President Joe Biden wants to send Americans who earn less than $75,000 per year another stimulus check payment of $1,400. Deficit-weary Republican senators and some moderate Democrats like Joe Manchin of West Virginia have already gone on record that he does “absolutely not” support including the additional payment in any relief deal.
Sounding more like a fiscal conservative, Senator Manchin asked, “How is the money that we invest now going to help us best to get jobs back and get people employed…I can’t tell you that sending another check out is gonna do that to a person that’s already got a check.”
There is no agreement yet on what the next round of stimulus check eligibility will be. If it follows last year’s plan, eligibility would taper off for individuals who earn $75,000 ($150,000 for families) per year.
Senator Susan Collins (R-Maine) wondered why families making $300,000 should also be eligible for the payment. That high threshold kicks in for families with multiple children. Those families could receive some stimulus money, even if they have not suffered financial setback.
Said Collins, “At least in my state, if you’re a household of five people with an income in excess of $300,000, it’s unlikely that you’ve been financially harmed by the pandemic. Whereas, lower-income workers and small businesses in the hospitality industry have been devastated.”
It all began when lawmakers in both parties lobbied National Economic Council Director Brian Deese for a “more targeted” relief bill. Key centrist lawmakers of both parties raised questions not only about the new round of $1,400 stimulus checks, but demanded justification for the billions for other purposes—e.g., $130 billion for schools. What about the $4 trillion that Congress has spent so for, not to mention the $900 billion approved in December?
There are, according to Senator Collins “still a lot of unanswered questions, most notably, how did the administration come up with 1.9 trillion dollars required, given that our figures show that there’s still about $1.8 trillion left to be spent?”
What is certain is that unless the Biden administration makes some eligibility changes, the Senate won’t be able to muster the filibuster-proof 60 votes to pass the measure. The Senate could invoke the budget reconciliation process, which only requires a majority 51 votes.

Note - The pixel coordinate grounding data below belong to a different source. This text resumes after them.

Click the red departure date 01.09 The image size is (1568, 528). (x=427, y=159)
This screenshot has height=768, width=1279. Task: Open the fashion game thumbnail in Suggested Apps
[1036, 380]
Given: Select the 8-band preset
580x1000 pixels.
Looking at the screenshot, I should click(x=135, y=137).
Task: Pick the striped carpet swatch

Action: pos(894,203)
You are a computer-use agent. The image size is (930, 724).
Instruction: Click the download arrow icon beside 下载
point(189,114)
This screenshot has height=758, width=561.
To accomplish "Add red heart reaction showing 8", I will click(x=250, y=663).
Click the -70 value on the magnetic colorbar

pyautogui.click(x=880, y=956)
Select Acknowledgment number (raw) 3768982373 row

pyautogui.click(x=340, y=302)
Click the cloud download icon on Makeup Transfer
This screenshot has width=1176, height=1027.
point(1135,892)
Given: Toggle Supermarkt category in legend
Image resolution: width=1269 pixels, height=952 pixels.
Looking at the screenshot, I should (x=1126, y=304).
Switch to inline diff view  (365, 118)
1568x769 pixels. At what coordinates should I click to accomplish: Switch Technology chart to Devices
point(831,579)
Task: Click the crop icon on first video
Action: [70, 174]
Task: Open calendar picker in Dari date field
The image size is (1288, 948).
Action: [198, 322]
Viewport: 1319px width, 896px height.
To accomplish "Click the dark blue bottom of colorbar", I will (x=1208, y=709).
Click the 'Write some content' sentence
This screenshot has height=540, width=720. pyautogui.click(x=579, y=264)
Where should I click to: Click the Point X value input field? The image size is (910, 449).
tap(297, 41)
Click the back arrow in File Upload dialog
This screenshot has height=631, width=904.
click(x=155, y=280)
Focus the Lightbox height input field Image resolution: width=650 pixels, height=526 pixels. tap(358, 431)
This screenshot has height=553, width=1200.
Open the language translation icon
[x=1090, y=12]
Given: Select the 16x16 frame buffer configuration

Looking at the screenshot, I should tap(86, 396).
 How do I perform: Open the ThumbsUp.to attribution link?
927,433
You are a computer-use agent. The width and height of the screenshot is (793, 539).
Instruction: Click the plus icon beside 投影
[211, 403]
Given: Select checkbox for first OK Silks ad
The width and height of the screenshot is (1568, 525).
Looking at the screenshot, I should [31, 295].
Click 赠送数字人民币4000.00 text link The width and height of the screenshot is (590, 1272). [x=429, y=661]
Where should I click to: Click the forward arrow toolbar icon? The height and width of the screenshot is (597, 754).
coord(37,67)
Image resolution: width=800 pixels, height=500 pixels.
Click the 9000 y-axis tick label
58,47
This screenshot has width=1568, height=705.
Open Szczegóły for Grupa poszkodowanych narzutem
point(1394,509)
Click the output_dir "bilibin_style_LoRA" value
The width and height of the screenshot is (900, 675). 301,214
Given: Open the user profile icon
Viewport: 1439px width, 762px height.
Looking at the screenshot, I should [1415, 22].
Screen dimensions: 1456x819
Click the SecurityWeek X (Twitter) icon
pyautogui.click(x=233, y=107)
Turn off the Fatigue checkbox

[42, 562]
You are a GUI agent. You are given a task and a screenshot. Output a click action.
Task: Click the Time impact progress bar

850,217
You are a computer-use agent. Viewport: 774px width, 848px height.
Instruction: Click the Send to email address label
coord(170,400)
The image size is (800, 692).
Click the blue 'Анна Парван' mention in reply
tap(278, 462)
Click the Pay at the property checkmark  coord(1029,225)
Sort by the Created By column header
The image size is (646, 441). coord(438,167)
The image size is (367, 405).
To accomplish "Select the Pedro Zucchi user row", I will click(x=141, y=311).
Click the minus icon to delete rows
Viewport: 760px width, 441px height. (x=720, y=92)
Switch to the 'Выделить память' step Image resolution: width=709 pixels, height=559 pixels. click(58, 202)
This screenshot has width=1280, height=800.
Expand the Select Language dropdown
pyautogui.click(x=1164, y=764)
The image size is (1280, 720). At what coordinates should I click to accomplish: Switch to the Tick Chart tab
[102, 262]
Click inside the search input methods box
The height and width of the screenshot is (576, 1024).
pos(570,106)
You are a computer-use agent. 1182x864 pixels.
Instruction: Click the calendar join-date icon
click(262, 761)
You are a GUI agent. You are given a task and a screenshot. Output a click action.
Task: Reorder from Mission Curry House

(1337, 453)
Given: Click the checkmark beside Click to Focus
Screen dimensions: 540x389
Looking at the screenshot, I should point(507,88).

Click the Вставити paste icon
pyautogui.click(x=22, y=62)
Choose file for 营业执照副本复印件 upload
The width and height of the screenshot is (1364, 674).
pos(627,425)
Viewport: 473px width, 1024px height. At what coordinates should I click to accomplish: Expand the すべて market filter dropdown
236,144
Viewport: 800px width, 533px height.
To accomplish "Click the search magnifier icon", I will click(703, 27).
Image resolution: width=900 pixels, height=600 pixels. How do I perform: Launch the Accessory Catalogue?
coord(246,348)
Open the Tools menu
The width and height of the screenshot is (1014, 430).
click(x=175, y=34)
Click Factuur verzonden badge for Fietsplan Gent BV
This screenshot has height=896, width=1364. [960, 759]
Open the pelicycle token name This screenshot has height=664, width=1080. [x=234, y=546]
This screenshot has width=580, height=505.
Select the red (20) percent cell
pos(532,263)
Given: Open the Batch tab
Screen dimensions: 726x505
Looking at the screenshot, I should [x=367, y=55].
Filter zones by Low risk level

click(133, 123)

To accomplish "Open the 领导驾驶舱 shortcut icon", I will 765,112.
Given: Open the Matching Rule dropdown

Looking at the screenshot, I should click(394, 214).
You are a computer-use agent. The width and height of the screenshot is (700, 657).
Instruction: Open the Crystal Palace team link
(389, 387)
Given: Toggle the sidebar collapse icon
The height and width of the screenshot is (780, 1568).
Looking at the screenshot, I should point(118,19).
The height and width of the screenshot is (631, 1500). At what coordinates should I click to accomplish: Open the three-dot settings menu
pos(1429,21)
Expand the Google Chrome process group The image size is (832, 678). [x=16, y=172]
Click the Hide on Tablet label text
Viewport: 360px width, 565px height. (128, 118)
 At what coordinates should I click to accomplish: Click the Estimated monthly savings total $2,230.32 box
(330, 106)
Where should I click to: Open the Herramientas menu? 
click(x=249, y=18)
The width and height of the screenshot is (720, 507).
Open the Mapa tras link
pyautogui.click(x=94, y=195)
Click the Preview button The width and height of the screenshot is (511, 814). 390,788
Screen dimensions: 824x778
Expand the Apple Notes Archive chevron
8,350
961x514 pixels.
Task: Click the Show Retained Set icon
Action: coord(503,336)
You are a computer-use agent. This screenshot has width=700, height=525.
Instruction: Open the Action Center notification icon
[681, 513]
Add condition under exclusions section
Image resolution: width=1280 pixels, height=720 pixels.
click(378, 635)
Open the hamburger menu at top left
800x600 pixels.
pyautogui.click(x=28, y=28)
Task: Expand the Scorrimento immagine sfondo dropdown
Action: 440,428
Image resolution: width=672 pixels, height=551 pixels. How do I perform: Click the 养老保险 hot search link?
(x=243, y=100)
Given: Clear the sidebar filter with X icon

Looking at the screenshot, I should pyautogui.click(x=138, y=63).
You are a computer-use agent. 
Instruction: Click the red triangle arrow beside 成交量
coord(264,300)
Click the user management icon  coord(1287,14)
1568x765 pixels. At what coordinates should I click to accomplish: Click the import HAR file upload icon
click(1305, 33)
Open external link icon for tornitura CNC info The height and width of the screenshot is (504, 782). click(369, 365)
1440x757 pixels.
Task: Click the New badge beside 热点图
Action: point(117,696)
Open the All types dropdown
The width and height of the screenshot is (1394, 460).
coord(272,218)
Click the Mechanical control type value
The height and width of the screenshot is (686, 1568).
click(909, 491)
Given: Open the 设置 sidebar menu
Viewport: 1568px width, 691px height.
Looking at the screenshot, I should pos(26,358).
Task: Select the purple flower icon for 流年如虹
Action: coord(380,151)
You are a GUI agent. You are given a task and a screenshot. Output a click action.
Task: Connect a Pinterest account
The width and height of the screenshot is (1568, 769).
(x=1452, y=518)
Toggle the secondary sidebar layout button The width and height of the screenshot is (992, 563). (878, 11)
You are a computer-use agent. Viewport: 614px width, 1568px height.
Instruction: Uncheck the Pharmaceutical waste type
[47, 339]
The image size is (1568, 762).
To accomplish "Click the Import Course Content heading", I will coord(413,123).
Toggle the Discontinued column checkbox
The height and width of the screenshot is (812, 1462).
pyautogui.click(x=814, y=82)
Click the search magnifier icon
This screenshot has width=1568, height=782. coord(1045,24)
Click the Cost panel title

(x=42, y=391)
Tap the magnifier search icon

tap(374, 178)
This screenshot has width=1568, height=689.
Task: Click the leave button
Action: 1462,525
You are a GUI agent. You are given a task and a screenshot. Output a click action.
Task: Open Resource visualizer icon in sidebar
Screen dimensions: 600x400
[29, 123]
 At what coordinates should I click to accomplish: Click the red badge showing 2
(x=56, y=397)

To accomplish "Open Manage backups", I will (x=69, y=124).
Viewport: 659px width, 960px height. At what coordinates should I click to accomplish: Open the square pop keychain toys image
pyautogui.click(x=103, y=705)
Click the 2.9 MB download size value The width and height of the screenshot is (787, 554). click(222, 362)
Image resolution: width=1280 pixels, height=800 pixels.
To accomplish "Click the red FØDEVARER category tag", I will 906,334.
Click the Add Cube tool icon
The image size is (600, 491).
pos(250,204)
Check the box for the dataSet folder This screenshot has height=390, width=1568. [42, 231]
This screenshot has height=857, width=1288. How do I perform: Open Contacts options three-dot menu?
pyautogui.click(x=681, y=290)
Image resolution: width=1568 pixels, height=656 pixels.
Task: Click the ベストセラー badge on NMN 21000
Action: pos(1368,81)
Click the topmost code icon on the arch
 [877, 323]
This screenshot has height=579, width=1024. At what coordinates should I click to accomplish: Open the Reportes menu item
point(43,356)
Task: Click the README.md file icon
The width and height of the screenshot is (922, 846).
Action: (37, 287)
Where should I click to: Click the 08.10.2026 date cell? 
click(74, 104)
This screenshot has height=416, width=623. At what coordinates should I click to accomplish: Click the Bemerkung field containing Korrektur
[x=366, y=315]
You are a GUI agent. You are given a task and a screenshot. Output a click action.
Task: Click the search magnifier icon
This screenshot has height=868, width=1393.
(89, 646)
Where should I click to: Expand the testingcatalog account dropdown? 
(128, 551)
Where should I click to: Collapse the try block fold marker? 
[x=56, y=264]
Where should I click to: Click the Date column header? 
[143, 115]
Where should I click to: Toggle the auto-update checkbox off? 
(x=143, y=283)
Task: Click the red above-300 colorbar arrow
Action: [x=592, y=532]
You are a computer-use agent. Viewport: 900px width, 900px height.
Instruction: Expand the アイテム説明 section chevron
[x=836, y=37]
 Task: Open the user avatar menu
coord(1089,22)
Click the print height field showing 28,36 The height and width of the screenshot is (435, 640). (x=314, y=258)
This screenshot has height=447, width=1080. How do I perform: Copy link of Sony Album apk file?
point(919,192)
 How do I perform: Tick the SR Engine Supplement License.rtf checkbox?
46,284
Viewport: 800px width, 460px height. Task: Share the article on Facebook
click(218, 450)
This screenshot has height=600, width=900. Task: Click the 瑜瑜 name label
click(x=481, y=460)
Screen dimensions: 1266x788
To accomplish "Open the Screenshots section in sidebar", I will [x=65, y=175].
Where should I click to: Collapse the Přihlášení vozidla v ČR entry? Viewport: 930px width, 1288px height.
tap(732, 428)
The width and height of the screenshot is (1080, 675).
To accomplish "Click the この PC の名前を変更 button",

Just one defection — Democrat Senator Manchin, for example — would torpedo the plan if Republicans hold ranks.
Senator Mitt Romney (R-UT) described the nearly $2 trillion price tag of President Biden’s plan as “pretty shocking.” Other GOP resistance is to increasing the federal minimum wage to $15 an hour.
Meanwhile, progressives in the House are unhappy over the $1,400 stimulus check in the Biden package. They want the full $2,000 payment that President Biden promised. In fact, Biden weighed in on the full $2,000 amount just before the Georgia senate runoffs. Biden told Georgia voters that if they sent the Democrat candidates to Washington, “those $2,000 checks will go out the door.”
What may have gone “out the door” was the first in a series of promises that President Biden won’t be able to keep.